DATASET EXTRACT:
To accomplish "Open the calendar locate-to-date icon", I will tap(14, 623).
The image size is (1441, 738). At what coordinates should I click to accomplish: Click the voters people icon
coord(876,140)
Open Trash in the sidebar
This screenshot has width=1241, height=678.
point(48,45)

WORK TO COMPLETE:
Reproduce each entry word for word.

REPLY:
To accomplish "Open the calendar locate-to-date icon", I will tap(14, 623).
The image size is (1441, 738). At what coordinates should I click to accomplish: Click the voters people icon
coord(876,140)
Open Trash in the sidebar
This screenshot has width=1241, height=678.
point(48,45)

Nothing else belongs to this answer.